# Would this be enough walking time for a jack russell?



## Daisyy (Jan 15, 2010)

The only jack russells that I have known to be nice, and not yappy hyper things, are farm dogs  I'm guessing its because of the amount of exercise they get?

Would three 30 minute walks throughout the day, and constant access to a large garden keep a jack russell happy?


----------



## Rosiemum (Jan 14, 2010)

I would have said that would be plenty, especially if you vary the route of the walks so they get mental stimulation from lots of different smells and things to see.

It's more than mine sometimes get... :blush:


----------



## katie harris (Oct 20, 2010)

depends on the actual dog, my parents dog is a jack russel cross border but as small as a little jack and i have a little dog the same size and build as a jack russel and they both like longs walks that consist of a hour to two hours a day and sometimes if the walks are as short as 30mins they willl be really hyper etc the rest of the day.

but i have known other peoples jack russels to be really lazy and only like little walks and then will refuse to go much further.

so your need to see what will suit your dog, if its happy with 30mins then thats fine but if he is still wanting to go and is hyper with just 30mins id do them for longer. 

as for any dog id probally say that was too short a walk really even with a small dog as i have had quite a few years of experience with dogs wether it had been my parents when i lived with them and now the years i have had my own and most dogs would prefer a walk for more than 30mins


----------



## Shadowz (Aug 6, 2008)

Jack russels are active dogs so it might not be enough.
If the 30 mins is offlead running then you might be ok - if its lead walking them its really not enough


----------



## sarahc (Jan 7, 2009)

my Jack Russel has 2 hrs,even now at 10 years old all off lead,30 mins in the morning and an hour and a half in one go during the afternoons.She's never been a hyper dog,medium active,that amount has suited her.


----------



## Rach1 (May 18, 2010)

my jack russell is a lazy lil devil and cannot be let off the lead due to his tendency to chase rabbits down holes! several training classes later and we're still no nearer sorting it! :devil:
he hates the rain, mud, puddles, wet grass the list goes on...fussy lil :censor:

he gets 2 x 30 mins a day plus more if the kids go to bed early and he is fine with this. but on saturday when we get our new pup that will be out more... so maybe Ridley will want to go out more who knows.
but try to get him to do any more and he chucks a strop!


----------



## Rosiemum (Jan 14, 2010)

katie harris said:


> depends on the actual dog, my parents dog is a jack russel cross border but as small as a little jack and i have a little dog the same size and build as a jack russel and they both like longs walks that consist of a hour to two hours a day and sometimes if the walks are as short as 30mins they willl be really hyper etc the rest of the day.
> 
> but i have known other peoples jack russels to be really lazy and only like little walks and then will refuse to go much further.
> 
> ...


You're quite right. :blush:

I should probably have added that my youngest dog is 10 and my eldest is 15 and a half... that's what I get for dashing off a reply before I leave for work!


----------



## Lord Monty (Jul 1, 2009)

my jacks a odd one, like one day we will go out for 10 miles along the canal, next day we go out for five minutes and he jumps up wanting to be carried!
but normally he gets a 30min walk and a hour walk and access to the garden at all times and he is fine! infact he is sleeping right now on my lap and wont let me get up!


----------



## Gemificus (Jan 26, 2007)

of course it's not what an irresponsible pet owner you are .... didn't you know jack russels need at least eleventy hours worth of exercise a day...

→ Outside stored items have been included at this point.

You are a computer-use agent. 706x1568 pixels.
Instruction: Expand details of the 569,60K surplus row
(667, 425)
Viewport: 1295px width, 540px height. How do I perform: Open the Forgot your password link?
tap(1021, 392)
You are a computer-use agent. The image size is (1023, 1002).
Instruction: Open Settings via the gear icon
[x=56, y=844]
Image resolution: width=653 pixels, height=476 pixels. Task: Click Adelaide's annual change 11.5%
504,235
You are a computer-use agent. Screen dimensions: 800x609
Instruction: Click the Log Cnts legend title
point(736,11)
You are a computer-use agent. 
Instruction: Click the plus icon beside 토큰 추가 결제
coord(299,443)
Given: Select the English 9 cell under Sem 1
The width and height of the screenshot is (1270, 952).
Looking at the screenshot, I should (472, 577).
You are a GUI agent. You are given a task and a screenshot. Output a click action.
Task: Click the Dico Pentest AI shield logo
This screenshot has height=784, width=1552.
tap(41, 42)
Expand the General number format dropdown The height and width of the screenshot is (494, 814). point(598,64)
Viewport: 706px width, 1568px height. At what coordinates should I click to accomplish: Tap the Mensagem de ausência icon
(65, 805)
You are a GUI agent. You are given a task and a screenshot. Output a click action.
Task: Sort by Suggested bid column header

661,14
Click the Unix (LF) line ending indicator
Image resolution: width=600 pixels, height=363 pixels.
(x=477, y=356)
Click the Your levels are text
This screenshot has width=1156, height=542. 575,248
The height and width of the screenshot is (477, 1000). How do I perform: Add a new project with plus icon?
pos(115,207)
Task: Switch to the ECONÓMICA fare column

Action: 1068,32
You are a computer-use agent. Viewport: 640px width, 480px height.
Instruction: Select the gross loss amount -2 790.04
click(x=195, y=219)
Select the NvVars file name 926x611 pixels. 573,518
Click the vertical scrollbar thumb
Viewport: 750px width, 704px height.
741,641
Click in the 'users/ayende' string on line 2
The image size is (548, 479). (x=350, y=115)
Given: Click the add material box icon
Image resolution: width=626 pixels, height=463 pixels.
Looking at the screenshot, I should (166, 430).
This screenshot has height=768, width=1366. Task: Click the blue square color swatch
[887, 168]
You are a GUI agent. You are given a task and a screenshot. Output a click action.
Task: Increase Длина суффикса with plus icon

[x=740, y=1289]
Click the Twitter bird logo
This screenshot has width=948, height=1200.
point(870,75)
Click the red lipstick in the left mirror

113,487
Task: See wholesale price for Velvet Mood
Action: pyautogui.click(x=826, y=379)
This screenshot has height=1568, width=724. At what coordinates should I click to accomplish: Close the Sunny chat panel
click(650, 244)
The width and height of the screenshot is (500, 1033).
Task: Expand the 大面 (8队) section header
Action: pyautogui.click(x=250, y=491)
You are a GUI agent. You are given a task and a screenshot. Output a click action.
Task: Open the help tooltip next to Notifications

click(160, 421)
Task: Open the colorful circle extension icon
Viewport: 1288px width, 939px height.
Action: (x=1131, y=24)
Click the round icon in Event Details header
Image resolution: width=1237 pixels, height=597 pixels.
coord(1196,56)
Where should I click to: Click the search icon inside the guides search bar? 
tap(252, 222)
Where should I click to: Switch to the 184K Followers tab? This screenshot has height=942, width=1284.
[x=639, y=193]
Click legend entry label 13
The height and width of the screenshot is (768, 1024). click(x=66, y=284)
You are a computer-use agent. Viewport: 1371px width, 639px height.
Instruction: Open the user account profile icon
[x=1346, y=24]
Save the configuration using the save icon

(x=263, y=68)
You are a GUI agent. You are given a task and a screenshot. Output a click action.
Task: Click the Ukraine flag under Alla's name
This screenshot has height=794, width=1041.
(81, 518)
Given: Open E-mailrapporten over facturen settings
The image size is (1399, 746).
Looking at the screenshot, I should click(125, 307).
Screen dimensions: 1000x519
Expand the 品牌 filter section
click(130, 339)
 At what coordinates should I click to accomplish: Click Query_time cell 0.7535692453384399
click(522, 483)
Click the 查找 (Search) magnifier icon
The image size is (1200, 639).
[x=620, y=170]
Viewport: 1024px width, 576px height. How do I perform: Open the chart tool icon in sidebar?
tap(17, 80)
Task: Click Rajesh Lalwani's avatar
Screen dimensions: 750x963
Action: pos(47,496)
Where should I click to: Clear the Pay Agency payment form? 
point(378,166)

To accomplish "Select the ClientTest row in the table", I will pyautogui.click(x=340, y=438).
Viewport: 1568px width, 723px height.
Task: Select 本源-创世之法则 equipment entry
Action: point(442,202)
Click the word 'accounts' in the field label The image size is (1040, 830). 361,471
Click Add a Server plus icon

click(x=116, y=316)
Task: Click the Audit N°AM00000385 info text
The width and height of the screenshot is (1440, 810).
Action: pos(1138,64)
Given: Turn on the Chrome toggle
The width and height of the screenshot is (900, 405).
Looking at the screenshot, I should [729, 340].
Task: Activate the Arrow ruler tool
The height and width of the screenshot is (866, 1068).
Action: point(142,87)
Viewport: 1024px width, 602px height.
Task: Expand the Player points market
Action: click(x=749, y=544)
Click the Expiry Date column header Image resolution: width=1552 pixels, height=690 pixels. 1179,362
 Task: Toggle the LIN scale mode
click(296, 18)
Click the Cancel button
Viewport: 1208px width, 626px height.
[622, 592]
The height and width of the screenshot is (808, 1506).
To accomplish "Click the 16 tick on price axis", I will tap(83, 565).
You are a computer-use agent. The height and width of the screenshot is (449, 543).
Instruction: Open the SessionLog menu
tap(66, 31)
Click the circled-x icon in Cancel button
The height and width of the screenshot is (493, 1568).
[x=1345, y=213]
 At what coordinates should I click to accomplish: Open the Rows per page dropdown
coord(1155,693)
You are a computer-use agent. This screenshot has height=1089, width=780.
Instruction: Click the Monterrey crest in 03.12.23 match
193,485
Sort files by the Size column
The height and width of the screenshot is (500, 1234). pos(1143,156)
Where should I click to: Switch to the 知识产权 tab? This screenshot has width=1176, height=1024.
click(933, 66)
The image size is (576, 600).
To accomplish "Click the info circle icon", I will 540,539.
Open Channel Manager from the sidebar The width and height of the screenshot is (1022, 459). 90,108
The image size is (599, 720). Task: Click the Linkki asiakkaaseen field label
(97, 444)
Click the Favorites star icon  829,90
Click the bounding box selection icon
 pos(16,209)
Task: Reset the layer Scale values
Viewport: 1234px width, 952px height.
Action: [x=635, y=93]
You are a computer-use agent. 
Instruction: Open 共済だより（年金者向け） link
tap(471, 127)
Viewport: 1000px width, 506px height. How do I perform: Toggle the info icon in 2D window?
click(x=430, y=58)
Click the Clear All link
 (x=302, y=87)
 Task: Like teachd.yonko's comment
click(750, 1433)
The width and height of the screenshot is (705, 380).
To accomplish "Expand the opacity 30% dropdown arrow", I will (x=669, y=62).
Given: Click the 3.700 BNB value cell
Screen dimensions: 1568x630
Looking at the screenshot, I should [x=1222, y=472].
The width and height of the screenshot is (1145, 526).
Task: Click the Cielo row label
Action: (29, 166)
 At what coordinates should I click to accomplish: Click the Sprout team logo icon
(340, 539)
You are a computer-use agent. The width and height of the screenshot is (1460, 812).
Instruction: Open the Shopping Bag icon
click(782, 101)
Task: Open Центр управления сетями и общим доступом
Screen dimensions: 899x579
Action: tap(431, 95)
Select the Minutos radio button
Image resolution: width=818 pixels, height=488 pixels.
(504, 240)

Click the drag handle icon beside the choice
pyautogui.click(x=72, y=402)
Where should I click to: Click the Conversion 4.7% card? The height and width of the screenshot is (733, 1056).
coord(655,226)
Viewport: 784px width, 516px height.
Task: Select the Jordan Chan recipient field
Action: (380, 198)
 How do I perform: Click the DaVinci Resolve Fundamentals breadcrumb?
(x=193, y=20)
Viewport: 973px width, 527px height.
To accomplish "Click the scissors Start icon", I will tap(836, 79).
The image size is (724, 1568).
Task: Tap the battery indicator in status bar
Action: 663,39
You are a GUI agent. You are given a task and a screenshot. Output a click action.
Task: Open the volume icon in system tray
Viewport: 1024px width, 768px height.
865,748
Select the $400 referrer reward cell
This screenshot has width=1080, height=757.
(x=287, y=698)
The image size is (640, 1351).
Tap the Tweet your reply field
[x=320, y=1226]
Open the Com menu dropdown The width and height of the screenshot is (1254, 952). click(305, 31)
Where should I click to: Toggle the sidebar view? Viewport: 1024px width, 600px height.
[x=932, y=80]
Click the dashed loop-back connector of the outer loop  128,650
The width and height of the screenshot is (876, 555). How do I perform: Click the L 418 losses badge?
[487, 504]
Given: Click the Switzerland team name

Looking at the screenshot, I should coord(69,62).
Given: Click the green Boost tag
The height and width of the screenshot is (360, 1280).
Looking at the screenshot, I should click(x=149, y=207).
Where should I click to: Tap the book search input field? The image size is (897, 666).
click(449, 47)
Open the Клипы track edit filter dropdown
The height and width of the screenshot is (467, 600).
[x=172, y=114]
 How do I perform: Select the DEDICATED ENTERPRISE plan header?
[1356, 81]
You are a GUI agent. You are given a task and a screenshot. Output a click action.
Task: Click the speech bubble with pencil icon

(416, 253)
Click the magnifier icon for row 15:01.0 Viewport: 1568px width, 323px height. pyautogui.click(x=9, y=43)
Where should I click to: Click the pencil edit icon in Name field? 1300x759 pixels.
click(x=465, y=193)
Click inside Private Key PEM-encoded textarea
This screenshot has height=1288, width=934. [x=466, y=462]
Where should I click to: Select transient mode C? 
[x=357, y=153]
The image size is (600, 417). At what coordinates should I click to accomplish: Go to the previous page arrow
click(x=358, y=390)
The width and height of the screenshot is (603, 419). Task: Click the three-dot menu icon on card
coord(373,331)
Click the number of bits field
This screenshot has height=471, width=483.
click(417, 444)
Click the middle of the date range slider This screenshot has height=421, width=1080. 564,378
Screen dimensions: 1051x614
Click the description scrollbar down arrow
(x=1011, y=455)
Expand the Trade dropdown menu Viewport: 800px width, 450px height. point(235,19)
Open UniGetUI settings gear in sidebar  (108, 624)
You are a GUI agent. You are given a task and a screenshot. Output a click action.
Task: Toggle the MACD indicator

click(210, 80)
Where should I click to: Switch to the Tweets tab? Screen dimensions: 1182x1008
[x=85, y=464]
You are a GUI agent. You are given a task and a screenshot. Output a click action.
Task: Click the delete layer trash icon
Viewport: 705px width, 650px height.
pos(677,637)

i saw one once walking down my street I'm obviously an expert like most people on this forum who know everything about nothing...

but on a more serious note my Jackie-Bichon (Bichon Frise / Jack Russell Hybrid) is a lazy lil critter and spends most of his day in his bed apart from his odd hyper hour he is more then happy with and hour walk a day..

but saying that he is only four month old


----------



## katie harris (Oct 20, 2010)

Rosiemum said:


> You're quite right. :blush:
> 
> I should probably have added that my youngest dog is 10 and my eldest is 15 and a half... that's what I get for dashing off a reply before I leave for work!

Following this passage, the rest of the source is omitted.